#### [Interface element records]
%%
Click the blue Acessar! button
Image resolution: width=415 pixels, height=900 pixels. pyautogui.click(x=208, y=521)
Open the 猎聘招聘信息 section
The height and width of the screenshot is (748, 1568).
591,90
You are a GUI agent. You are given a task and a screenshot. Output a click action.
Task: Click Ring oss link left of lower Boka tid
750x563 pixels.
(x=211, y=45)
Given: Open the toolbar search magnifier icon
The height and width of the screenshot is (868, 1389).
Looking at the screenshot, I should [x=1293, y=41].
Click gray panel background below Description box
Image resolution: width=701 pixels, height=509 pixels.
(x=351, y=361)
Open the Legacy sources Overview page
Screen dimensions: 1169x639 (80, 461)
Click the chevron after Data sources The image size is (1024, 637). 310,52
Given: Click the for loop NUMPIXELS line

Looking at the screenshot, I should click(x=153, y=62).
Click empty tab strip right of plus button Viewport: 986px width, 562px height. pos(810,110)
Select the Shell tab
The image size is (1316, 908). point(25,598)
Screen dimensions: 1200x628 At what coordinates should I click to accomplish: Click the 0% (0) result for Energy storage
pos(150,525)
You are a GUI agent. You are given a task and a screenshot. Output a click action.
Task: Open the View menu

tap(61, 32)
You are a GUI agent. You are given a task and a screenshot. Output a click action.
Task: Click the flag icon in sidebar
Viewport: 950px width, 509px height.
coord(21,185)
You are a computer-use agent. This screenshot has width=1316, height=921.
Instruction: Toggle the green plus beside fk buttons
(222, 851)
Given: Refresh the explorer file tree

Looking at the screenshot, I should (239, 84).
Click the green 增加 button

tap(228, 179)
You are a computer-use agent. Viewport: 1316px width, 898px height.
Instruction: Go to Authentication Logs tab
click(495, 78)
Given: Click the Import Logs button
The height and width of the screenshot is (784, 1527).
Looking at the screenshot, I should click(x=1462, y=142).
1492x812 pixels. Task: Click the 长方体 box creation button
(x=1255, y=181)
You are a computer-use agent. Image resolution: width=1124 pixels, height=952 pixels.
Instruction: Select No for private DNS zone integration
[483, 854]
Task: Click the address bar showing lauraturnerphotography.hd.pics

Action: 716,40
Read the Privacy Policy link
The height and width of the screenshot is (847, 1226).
%%
#### [TASK PROMPT]
Copy the material above line for line without any changes, beginning at the line that contains "You are a computer-use agent. This" and ending with the line that contains "Action: 716,40", both included.

#### [RESULT OF THIS TASK]
You are a computer-use agent. This screenshot has width=1316, height=921.
Instruction: Toggle the green plus beside fk buttons
(222, 851)
Given: Refresh the explorer file tree

Looking at the screenshot, I should (239, 84).
Click the green 增加 button

tap(228, 179)
You are a computer-use agent. Viewport: 1316px width, 898px height.
Instruction: Go to Authentication Logs tab
click(495, 78)
Given: Click the Import Logs button
The height and width of the screenshot is (784, 1527).
Looking at the screenshot, I should click(x=1462, y=142).
1492x812 pixels. Task: Click the 长方体 box creation button
(x=1255, y=181)
You are a computer-use agent. Image resolution: width=1124 pixels, height=952 pixels.
Instruction: Select No for private DNS zone integration
[483, 854]
Task: Click the address bar showing lauraturnerphotography.hd.pics

Action: 716,40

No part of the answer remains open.